Posted by ItNeverRains
Offugeaux
Member since Oct 2007
28166 posts
Posted on 1/3/19 at 5:02 pm to
It’s not about forgiveness. It’s about risk vs reward. Dude has been through hell and back. The potential for that scenario with this woman is higher than average. She’s not worth the risk based on what he’s been through. Smart man.
Posted by shinerfan
Duckworld(Earth-616)
Member since Sep 2009
27868 posts
Posted on 1/3/19 at 5:17 pm to
Every saint has a past, every sinner has a future. - Oscar Wilde


And with strippers, the future involves anal and threesomes.
Posted by Hangit
The Green Swamp
Member since Aug 2014
45213 posts
Posted on 1/3/19 at 5:21 pm to
I see what you did with this answer. It was masterful. I am surprised nobody else saw it and called you on it. I will not point it out because then it is no longer fun.


Posted by Skorzany
Member since Dec 2018
356 posts
Posted on 1/3/19 at 5:22 pm to
Don’t get emotionally involved with a stripper or even an ex-stripper. They fun and all but they super cray cray and you will rue the day. I can’t tell you how I know but I know. Multiple times baw.
This post was edited on 1/3/19 at 5:24 pm
Posted by theenemy
Member since Oct 2006
13078 posts
Posted on 1/3/19 at 5:38 pm to
So she was a stripper in her 20's and a drug addict up into her 40's.

Chances are she is probably not telling him about her past prostituting.

Posted by olgoi khorkhoi
priapism survivor
Member since May 2011
16258 posts
Posted on 1/3/19 at 5:59 pm to
I can speak from experience here. I dated a woman who took her clothes off for money and here is what I took from the experience: crabs

Your friend is smarter than you and I both.

This post was edited on 1/3/19 at 6:01 pm
Posted by SECdragonmaster
Order of the Dragons
Member since Dec 2013
17298 posts
Posted on 1/3/19 at 6:31 pm to
quote:

I had a pathetic loser offer me $500 so that he could lick my feet on my first night dancing.


Why is he a pathetic loser?

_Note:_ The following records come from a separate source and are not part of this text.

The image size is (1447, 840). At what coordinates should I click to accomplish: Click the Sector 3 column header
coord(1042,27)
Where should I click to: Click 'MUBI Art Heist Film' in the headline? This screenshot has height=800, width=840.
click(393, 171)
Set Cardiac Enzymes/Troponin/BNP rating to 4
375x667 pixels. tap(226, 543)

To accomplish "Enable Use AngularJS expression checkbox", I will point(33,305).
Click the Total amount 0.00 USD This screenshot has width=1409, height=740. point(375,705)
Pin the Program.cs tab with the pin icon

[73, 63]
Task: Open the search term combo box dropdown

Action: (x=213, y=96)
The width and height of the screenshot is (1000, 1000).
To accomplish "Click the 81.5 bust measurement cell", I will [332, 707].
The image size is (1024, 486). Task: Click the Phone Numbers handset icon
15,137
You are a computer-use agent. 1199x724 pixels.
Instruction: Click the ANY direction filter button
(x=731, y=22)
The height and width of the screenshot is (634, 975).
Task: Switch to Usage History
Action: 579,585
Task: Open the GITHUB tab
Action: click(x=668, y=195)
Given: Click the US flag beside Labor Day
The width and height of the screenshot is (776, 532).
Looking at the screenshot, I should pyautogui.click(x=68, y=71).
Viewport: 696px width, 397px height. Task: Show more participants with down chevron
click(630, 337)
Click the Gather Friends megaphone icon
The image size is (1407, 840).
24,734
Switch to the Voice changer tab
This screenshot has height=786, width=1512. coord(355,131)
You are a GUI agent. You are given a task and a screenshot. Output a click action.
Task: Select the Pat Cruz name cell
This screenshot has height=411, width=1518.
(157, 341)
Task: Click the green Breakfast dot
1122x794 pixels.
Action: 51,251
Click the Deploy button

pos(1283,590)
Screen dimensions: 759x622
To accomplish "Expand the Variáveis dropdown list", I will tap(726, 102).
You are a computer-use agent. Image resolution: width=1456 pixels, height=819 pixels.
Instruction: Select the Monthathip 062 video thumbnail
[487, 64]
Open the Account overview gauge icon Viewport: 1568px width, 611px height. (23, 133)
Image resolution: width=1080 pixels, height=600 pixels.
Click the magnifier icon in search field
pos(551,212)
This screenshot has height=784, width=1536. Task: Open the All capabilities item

What if he makes $300 an hour and likes to lick feet?

He got to do something fun and it only cost him 20 mins at his job.

You like money and he likes feet.

Win win.
Posted by SECdragonmaster
Order of the Dragons
Member since Dec 2013
17298 posts
Posted on 1/3/19 at 6:44 pm to
A couple of important points here:

1. Time frame is EVERYTHING.
2. Specific vital facts are missing.

We only know a few facts and there is MUCH more to this story.

For instance, we know she stripped and was an addict for years.

Was she a stripper from age 19-35? Was she addicted to alcohol? Pain pills? Cocaine? IV heroin? Did she share needles and trade sex for drugs?

He has only known her for 8 weeks. How does he know she has been sober for 10 years? Does he think if she would strip and do drugs, she would never lie?

He should have halted the relationship immediately. Now the childish action on his part is refusing to talk to her. He should continue to be friends with her for at LEAST two years while he monitors her behaviors and looks for anything impulsive. (Frequent job changes, conflicts with her family, new tattoos, financial problems, etc).

THEN, he can decide to proceed.

FYI, I am not saying tattoos are bad. Just in this case it could be a big red flag.
Posted by OKellsBells
USA
Member since Dec 2016
5264 posts
Posted on 1/3/19 at 7:22 pm to
quote:

He should have halted the relationship immediately. Now the childish action on his part is refusing to talk to her. He should continue to be friends with her for at LEAST two years while he monitors her behaviors and looks for anything impulsive.


That’s not how breaking up works.

Eta: He’s not attracted to her past and probably warning signs in her present. He owes her nothing.